Shoulder arthritis results in inflammation which causes pain and stiffness in the joint. The shoulder girdle is made up of the shoulder blade (scapula), clavicle and the humerus. There are two joints. The main joint is between the head of the humerus and the shoulder blade. This forms a ball and socket type joint. There also is a joint between the outer end of the scapula and the clavicle – the acromioclavicular joint.
With ageing, it is common to experience some wear and tear changes in the acromioclavicular joint. This is felt as discomfort at the top of the shoulder region.
Arthritis of the shoulder joint itself occurs in several forms. Osteoarthritis results in loss of the cartilage which lines the joint surfaces. Once the smooth layer of tissue has worn away, the exposed surfaces of the bones rub together and cause pain.

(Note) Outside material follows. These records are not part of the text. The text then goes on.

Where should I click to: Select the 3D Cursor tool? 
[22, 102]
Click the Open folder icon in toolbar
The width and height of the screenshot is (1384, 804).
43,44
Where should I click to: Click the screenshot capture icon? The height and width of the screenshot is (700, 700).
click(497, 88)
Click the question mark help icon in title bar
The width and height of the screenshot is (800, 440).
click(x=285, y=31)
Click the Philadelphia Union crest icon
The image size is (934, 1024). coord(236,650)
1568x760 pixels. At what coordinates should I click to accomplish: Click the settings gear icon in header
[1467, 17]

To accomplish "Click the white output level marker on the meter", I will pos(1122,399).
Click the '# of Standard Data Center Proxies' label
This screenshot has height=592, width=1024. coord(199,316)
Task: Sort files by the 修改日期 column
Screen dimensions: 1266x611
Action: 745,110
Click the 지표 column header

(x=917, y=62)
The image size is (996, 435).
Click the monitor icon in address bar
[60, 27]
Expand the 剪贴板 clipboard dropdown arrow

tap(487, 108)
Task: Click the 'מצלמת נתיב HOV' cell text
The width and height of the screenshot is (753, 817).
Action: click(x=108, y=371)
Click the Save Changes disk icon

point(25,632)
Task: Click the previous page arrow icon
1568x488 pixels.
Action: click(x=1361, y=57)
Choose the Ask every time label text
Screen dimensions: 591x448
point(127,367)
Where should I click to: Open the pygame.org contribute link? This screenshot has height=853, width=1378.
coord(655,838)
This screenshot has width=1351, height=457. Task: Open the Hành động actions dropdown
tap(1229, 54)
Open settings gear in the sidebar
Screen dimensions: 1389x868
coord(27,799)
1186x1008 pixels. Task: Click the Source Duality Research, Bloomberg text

Rheumatoid arthritis is an inflammatory condition that can affect multiple joints. The soft tissues are often swollen and inflamed. Medical treatments in recent years have reduced the incidence of joint degeneration in rheumatoid disease.
Some patients may develop degenerative changes in their shoulder joint as a consequence of previous trauma. They may have had fractures extending into the joint surface, which can damage the cartilage and result in the development of arthritis.
The rotator cuff tendons and muscles help to hold the humeral head in the socket. If these tendons have become worn and torn, patients may have abnormal movement of the shoulder joint. The change in biomechanics results in the shoulder joint wearing out and the development of arthritis.
The other main cause for shoulder arthritis is avascular necrosis. This is a condition where the blood supply to the humeral head is disrupted. This can happen for multiple reasons. It can be seen following trauma where the patient may have suffered a fracture. It may be seen in patients taking heavy doses of steroids or in cases of high alcohol consumption.
Pain and stiffness are the two main features that patients present with when they develop shoulder arthritis.
X-rays are usually the first line of investigation. In most cases these will demonstrate if there have been significant degenerative changes in the joint surface.
Initial treatment aims to control the discomfort. Patients may have to modify their activities to limit irritation. Regular simple anti-inflammatory medication and analgesia may control symptoms.
If the symptoms cannot be controlled with pain relief and activity modification, surgical options may be considered. In some cases, a shoulder arthroscopy may provide some relief. Arthroscopy allows the surgeon to view the inside of the joint through small keyhole incisions. Frayed or damage tissue can be removed.
If the symptoms are severe enough, a shoulder replacement may be recommended. There are several forms of joint replacement. In some cases, only the head of the humerus is resurfaced or replaced. In other instances, both sides of the joint may require a replacement.
Arthritis of the acromioclavicular joint is often treated with an excision of the outer end of the clavicle.